▶ **Provided entries**:
[Start of Attachment]

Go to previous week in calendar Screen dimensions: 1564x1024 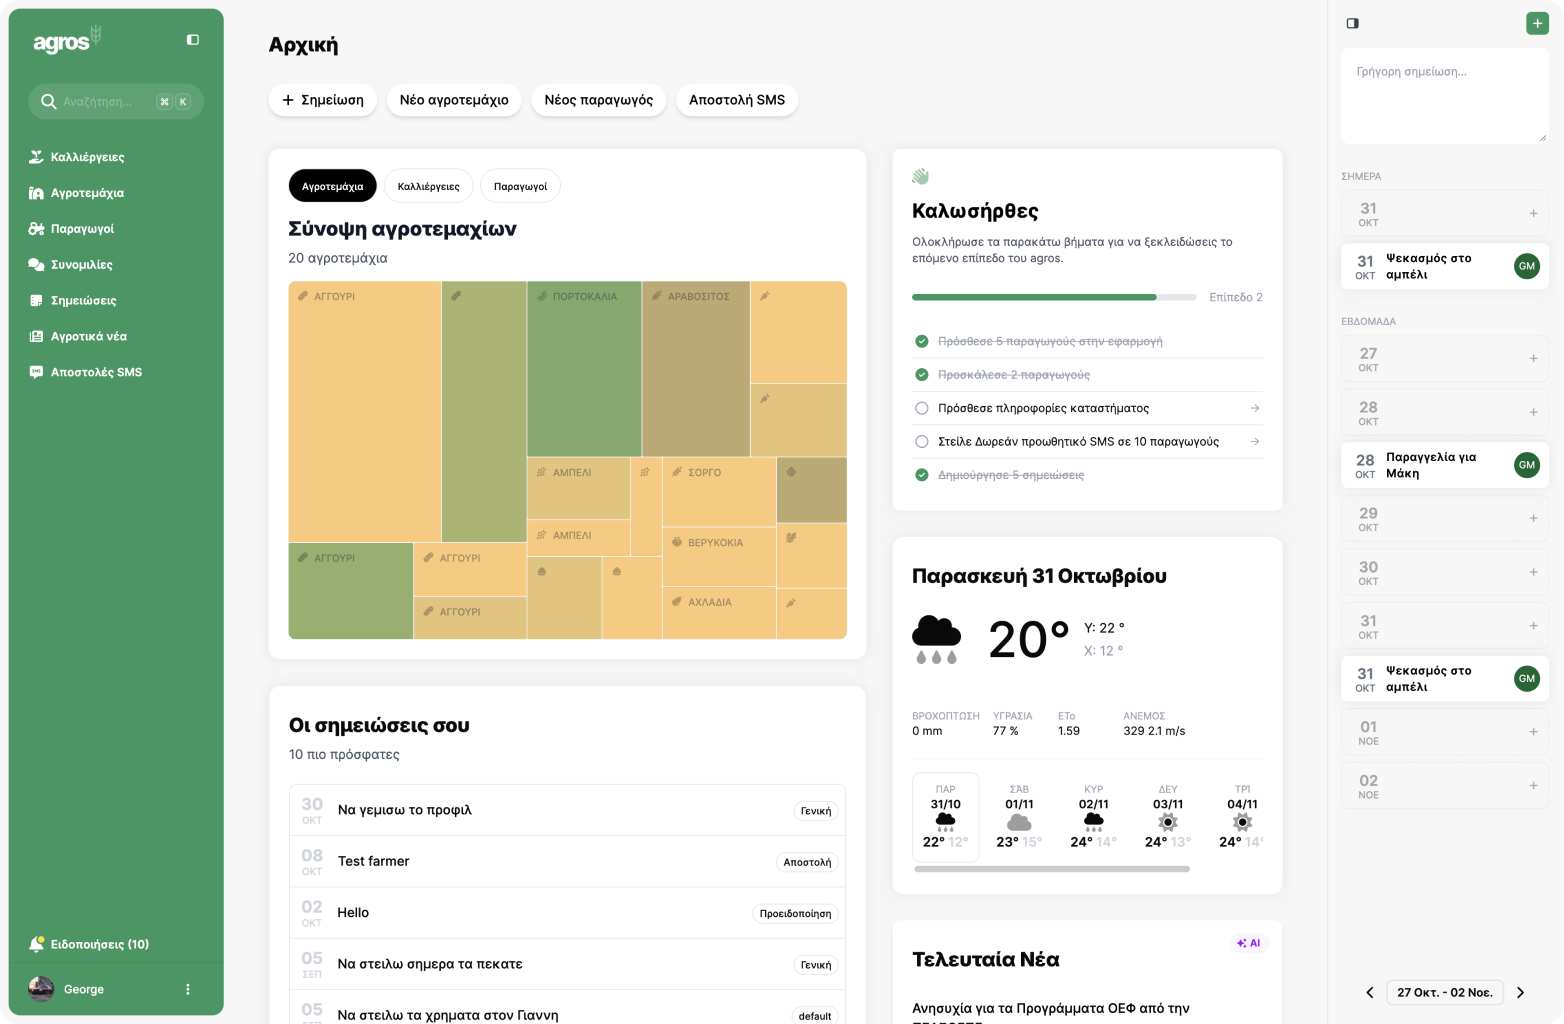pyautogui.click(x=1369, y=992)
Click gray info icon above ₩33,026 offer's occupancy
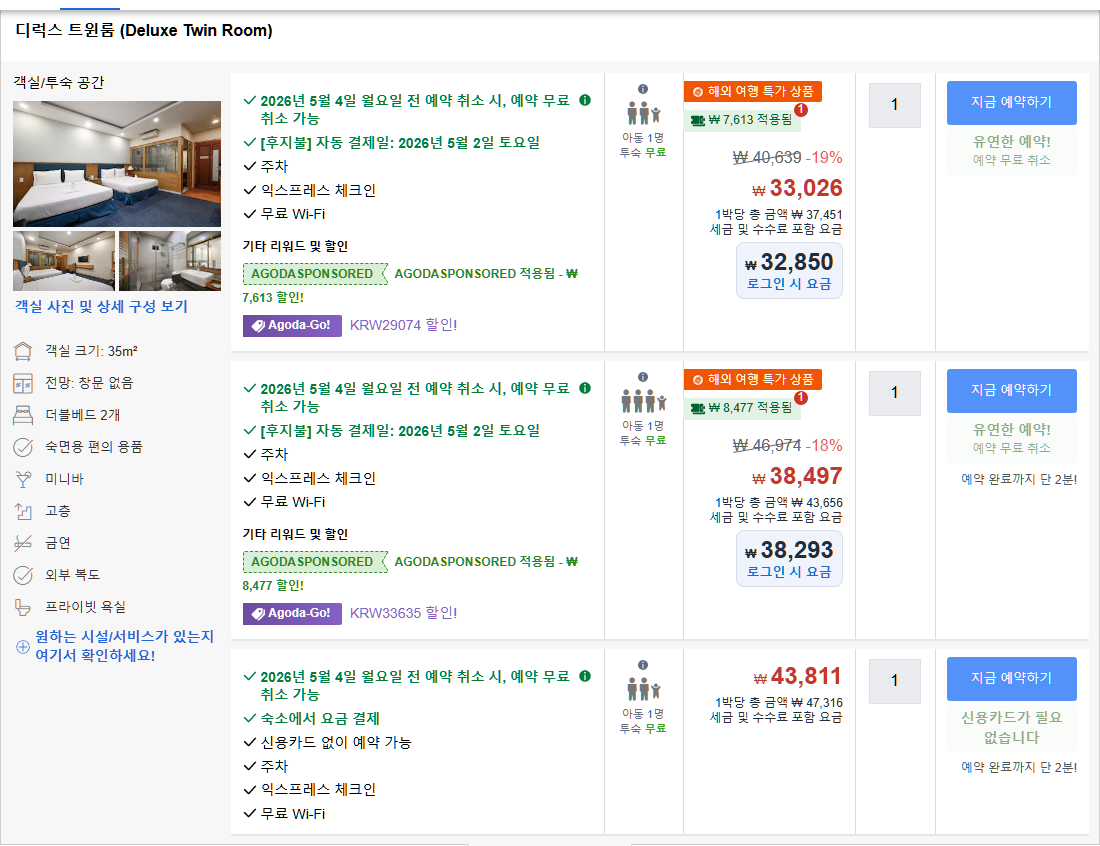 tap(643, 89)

[End of Attachment]
[Start of Attachment]

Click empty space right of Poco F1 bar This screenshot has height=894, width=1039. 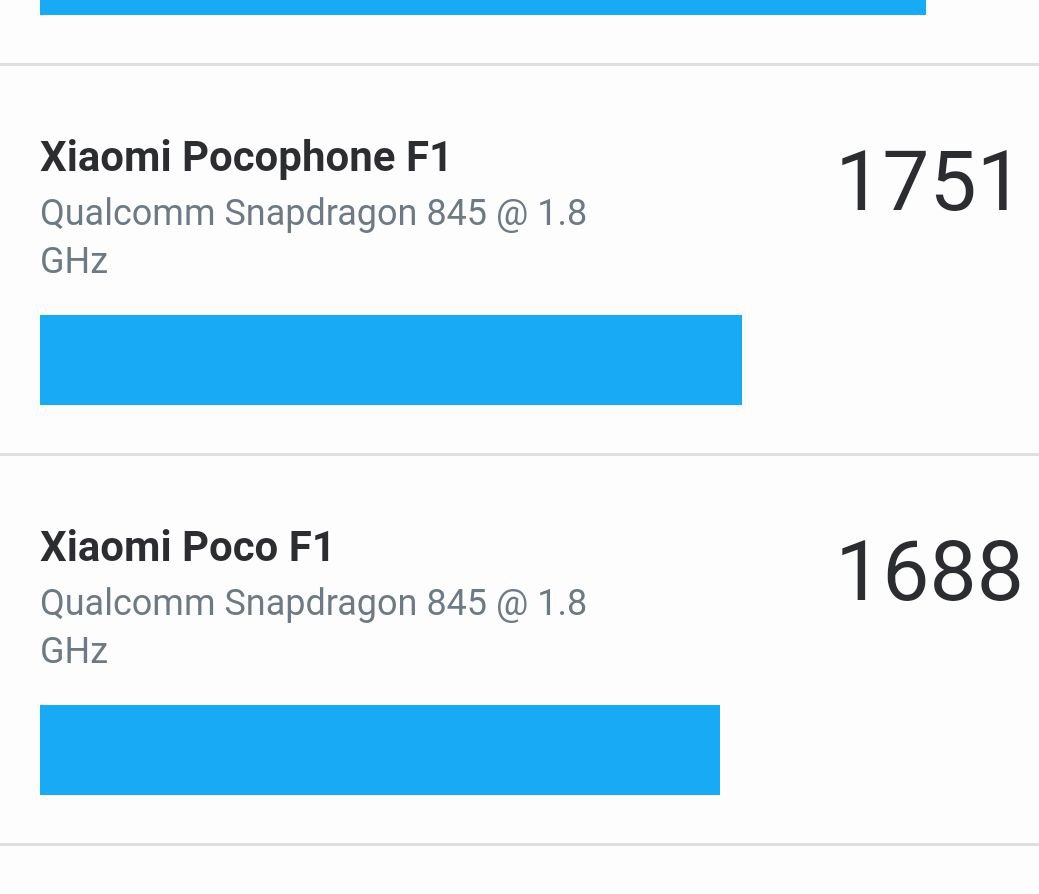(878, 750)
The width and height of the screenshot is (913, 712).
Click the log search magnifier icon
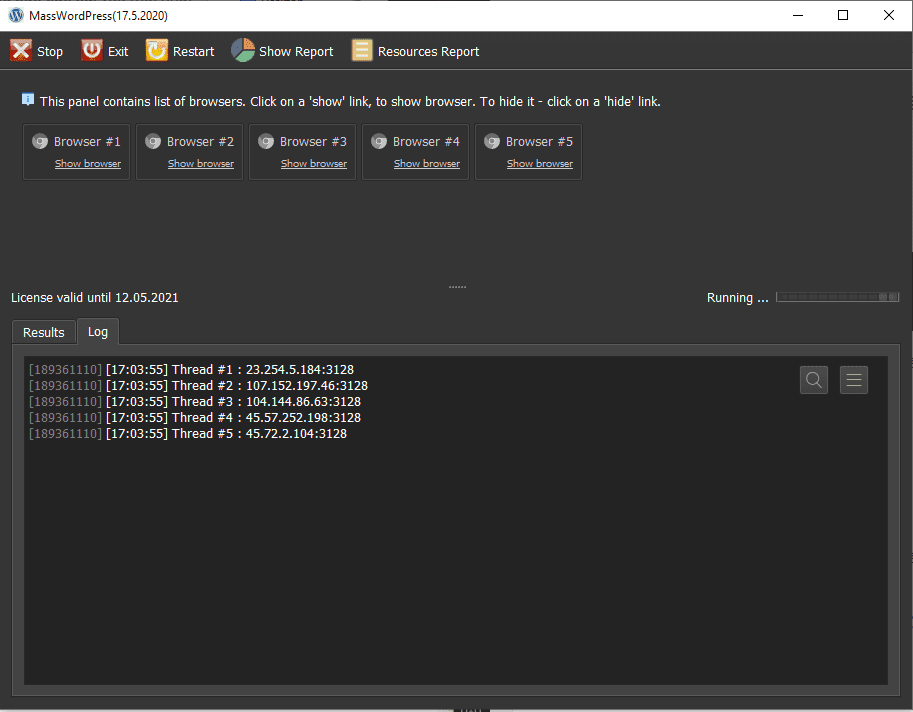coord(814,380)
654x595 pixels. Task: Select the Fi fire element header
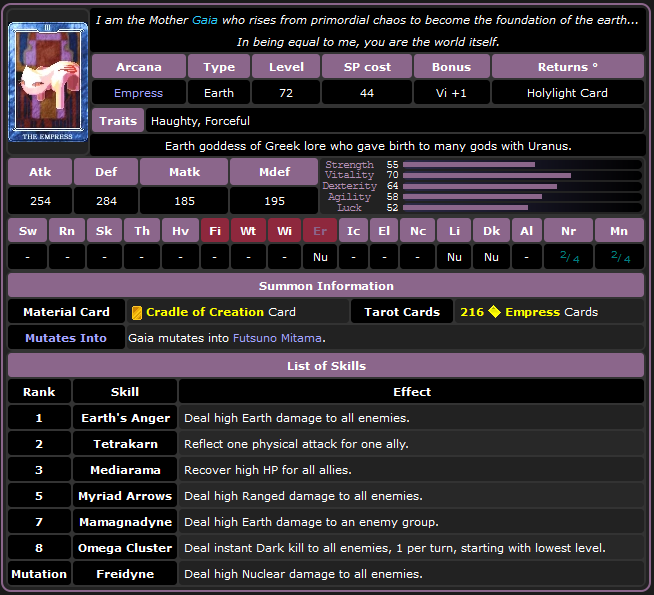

[End of Attachment]
[Start of Attachment]

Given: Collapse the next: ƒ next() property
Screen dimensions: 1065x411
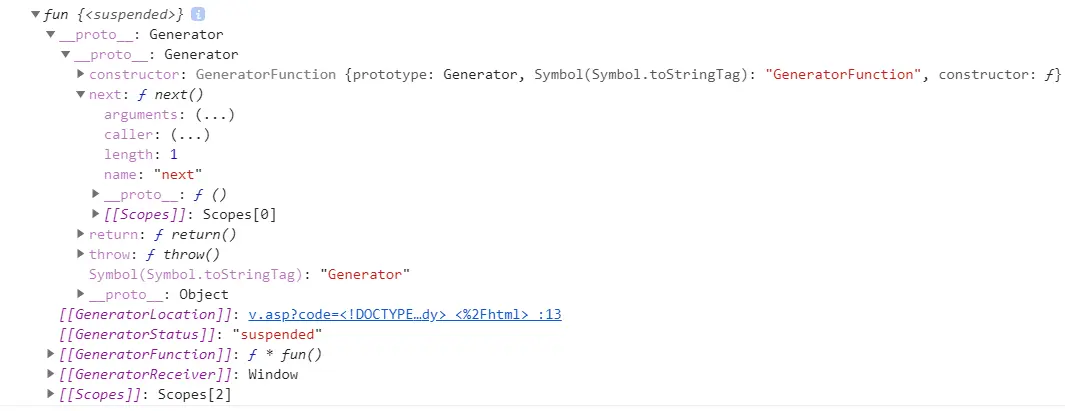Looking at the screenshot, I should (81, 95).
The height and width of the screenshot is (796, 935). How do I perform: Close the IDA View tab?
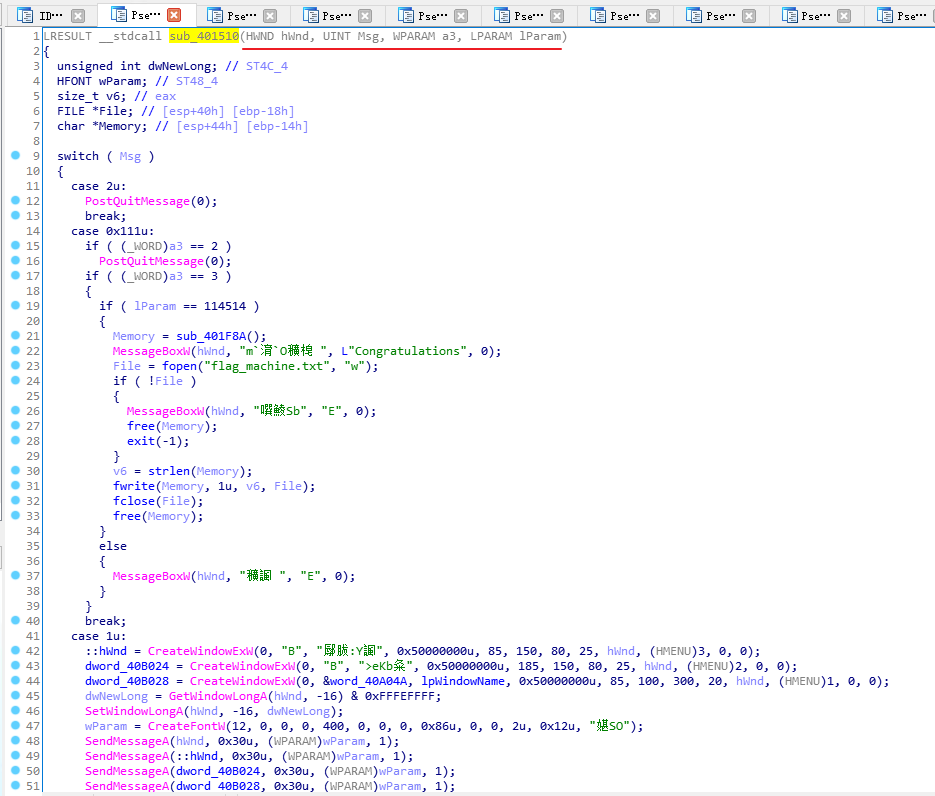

[End of Attachment]

▶ **Directions for this task**: Starting at the line above that has "Given: Collapse the next: ƒ next() property" and ending at the line that has "The height and", copy each line exactly, leaving the pictures out and adding nothing.

▶ **Solution to the exercise**:
Given: Collapse the next: ƒ next() property
Screen dimensions: 1065x411
Looking at the screenshot, I should (81, 95).
The height and width of the screenshot is (796, 935). How do I perform: Close the IDA View tab?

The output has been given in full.